### [Given information]
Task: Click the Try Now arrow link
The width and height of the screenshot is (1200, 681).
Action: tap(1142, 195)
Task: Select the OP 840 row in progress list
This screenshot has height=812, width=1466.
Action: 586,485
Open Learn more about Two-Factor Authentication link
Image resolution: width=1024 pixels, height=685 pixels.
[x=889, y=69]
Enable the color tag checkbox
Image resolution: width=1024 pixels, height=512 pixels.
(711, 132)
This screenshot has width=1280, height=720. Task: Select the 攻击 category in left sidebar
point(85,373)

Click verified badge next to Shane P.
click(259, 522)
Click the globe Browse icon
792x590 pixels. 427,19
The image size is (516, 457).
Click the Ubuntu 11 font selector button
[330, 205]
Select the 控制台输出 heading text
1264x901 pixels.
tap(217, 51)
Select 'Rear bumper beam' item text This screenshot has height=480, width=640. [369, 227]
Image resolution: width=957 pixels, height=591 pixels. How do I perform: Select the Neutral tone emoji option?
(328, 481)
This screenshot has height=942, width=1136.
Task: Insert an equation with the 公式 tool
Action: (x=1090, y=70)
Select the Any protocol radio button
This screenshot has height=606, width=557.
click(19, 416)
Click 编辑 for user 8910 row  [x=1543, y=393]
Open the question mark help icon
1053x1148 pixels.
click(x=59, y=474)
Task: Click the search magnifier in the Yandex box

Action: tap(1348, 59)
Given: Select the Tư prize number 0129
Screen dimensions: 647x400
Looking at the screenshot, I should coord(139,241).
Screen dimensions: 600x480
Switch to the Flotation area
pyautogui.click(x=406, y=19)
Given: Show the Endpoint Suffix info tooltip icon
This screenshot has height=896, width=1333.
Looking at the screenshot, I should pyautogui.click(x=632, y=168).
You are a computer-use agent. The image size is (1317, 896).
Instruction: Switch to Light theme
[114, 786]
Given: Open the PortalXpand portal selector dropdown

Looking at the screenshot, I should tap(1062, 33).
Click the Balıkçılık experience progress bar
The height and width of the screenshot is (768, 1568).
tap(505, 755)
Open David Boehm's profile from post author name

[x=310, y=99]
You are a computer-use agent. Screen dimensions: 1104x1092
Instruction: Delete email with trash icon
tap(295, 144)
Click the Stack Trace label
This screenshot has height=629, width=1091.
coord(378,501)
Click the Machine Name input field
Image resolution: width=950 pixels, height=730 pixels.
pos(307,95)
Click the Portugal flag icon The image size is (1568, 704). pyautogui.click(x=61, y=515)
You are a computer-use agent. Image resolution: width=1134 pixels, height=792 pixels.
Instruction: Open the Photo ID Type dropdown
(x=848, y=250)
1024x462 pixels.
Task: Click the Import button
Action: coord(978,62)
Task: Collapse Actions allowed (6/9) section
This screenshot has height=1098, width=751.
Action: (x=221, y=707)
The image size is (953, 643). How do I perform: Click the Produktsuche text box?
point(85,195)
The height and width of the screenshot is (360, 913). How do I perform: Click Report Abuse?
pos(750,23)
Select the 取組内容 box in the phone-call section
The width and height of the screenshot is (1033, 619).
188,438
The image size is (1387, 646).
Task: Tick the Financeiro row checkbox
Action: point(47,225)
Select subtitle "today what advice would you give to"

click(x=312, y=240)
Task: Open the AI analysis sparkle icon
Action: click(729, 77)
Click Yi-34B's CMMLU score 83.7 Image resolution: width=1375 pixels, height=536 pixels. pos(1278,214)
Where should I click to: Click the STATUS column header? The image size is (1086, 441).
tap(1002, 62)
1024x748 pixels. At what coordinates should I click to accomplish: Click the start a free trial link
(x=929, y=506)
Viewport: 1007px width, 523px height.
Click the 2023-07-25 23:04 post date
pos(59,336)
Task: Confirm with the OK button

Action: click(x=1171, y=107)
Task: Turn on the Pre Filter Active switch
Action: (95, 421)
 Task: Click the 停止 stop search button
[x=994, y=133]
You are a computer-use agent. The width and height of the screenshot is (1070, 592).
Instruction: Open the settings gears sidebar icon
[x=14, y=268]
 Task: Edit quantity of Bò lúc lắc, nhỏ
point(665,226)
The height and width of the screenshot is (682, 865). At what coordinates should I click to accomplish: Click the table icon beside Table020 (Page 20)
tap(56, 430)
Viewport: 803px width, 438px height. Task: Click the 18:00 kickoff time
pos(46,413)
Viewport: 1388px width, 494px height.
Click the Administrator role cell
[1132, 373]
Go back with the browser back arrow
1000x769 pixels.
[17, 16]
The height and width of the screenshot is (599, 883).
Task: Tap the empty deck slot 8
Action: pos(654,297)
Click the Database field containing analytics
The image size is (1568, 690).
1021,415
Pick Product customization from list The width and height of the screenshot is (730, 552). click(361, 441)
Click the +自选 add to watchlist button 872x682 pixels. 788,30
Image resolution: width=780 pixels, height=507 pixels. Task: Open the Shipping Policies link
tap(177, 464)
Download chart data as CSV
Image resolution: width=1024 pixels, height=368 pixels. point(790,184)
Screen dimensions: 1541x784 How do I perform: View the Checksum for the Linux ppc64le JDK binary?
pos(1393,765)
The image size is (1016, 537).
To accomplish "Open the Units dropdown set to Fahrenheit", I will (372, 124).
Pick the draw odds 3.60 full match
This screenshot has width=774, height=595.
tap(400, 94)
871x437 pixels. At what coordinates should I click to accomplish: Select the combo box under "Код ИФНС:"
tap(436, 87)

### [About this exercise]
All records are to be restated exactly, from the first line to the last line.

### [Solution for this task]
Task: Click the Try Now arrow link
The width and height of the screenshot is (1200, 681).
Action: tap(1142, 195)
Task: Select the OP 840 row in progress list
This screenshot has height=812, width=1466.
Action: 586,485
Open Learn more about Two-Factor Authentication link
Image resolution: width=1024 pixels, height=685 pixels.
[x=889, y=69]
Enable the color tag checkbox
Image resolution: width=1024 pixels, height=512 pixels.
(711, 132)
This screenshot has width=1280, height=720. Task: Select the 攻击 category in left sidebar
point(85,373)

Click verified badge next to Shane P.
click(259, 522)
Click the globe Browse icon
792x590 pixels. 427,19
The image size is (516, 457).
Click the Ubuntu 11 font selector button
[330, 205]
Select the 控制台输出 heading text
1264x901 pixels.
tap(217, 51)
Select 'Rear bumper beam' item text This screenshot has height=480, width=640. [369, 227]
Image resolution: width=957 pixels, height=591 pixels. How do I perform: Select the Neutral tone emoji option?
(328, 481)
This screenshot has height=942, width=1136.
Task: Insert an equation with the 公式 tool
Action: (x=1090, y=70)
Select the Any protocol radio button
This screenshot has height=606, width=557.
click(19, 416)
Click 编辑 for user 8910 row  [x=1543, y=393]
Open the question mark help icon
1053x1148 pixels.
click(x=59, y=474)
Task: Click the search magnifier in the Yandex box

Action: tap(1348, 59)
Given: Select the Tư prize number 0129
Screen dimensions: 647x400
Looking at the screenshot, I should coord(139,241).
Screen dimensions: 600x480
Switch to the Flotation area
pyautogui.click(x=406, y=19)
Given: Show the Endpoint Suffix info tooltip icon
This screenshot has height=896, width=1333.
Looking at the screenshot, I should pyautogui.click(x=632, y=168).
You are a computer-use agent. The image size is (1317, 896).
Instruction: Switch to Light theme
[114, 786]
Given: Open the PortalXpand portal selector dropdown

Looking at the screenshot, I should tap(1062, 33).
Click the Balıkçılık experience progress bar
The height and width of the screenshot is (768, 1568).
tap(505, 755)
Open David Boehm's profile from post author name

[x=310, y=99]
You are a computer-use agent. Screen dimensions: 1104x1092
Instruction: Delete email with trash icon
tap(295, 144)
Click the Stack Trace label
This screenshot has height=629, width=1091.
coord(378,501)
Click the Machine Name input field
Image resolution: width=950 pixels, height=730 pixels.
pos(307,95)
Click the Portugal flag icon The image size is (1568, 704). pyautogui.click(x=61, y=515)
You are a computer-use agent. Image resolution: width=1134 pixels, height=792 pixels.
Instruction: Open the Photo ID Type dropdown
(x=848, y=250)
1024x462 pixels.
Task: Click the Import button
Action: coord(978,62)
Task: Collapse Actions allowed (6/9) section
This screenshot has height=1098, width=751.
Action: (x=221, y=707)
The image size is (953, 643). How do I perform: Click the Produktsuche text box?
point(85,195)
The height and width of the screenshot is (360, 913). How do I perform: Click Report Abuse?
pos(750,23)
Select the 取組内容 box in the phone-call section
The width and height of the screenshot is (1033, 619).
188,438
The image size is (1387, 646).
Task: Tick the Financeiro row checkbox
Action: point(47,225)
Select subtitle "today what advice would you give to"

click(x=312, y=240)
Task: Open the AI analysis sparkle icon
Action: click(729, 77)
Click Yi-34B's CMMLU score 83.7 Image resolution: width=1375 pixels, height=536 pixels. pos(1278,214)
Where should I click to: Click the STATUS column header? The image size is (1086, 441).
tap(1002, 62)
1024x748 pixels. At what coordinates should I click to accomplish: Click the start a free trial link
(x=929, y=506)
Viewport: 1007px width, 523px height.
Click the 2023-07-25 23:04 post date
pos(59,336)
Task: Confirm with the OK button

Action: click(x=1171, y=107)
Task: Turn on the Pre Filter Active switch
Action: (95, 421)
 Task: Click the 停止 stop search button
[x=994, y=133]
You are a computer-use agent. The width and height of the screenshot is (1070, 592).
Instruction: Open the settings gears sidebar icon
[x=14, y=268]
 Task: Edit quantity of Bò lúc lắc, nhỏ
point(665,226)
The height and width of the screenshot is (682, 865). At what coordinates should I click to accomplish: Click the table icon beside Table020 (Page 20)
tap(56, 430)
Viewport: 803px width, 438px height. Task: Click the 18:00 kickoff time
pos(46,413)
Viewport: 1388px width, 494px height.
Click the Administrator role cell
[1132, 373]
Go back with the browser back arrow
1000x769 pixels.
[17, 16]
The height and width of the screenshot is (599, 883).
Task: Tap the empty deck slot 8
Action: pos(654,297)
Click the Database field containing analytics
The image size is (1568, 690).
1021,415
Pick Product customization from list The width and height of the screenshot is (730, 552). click(361, 441)
Click the +自选 add to watchlist button 872x682 pixels. 788,30
Image resolution: width=780 pixels, height=507 pixels. Task: Open the Shipping Policies link
tap(177, 464)
Download chart data as CSV
Image resolution: width=1024 pixels, height=368 pixels. point(790,184)
Screen dimensions: 1541x784 How do I perform: View the Checksum for the Linux ppc64le JDK binary?
pos(1393,765)
The image size is (1016, 537).
To accomplish "Open the Units dropdown set to Fahrenheit", I will (372, 124).
Pick the draw odds 3.60 full match
This screenshot has width=774, height=595.
tap(400, 94)
871x437 pixels. At what coordinates should I click to accomplish: Select the combo box under "Код ИФНС:"
tap(436, 87)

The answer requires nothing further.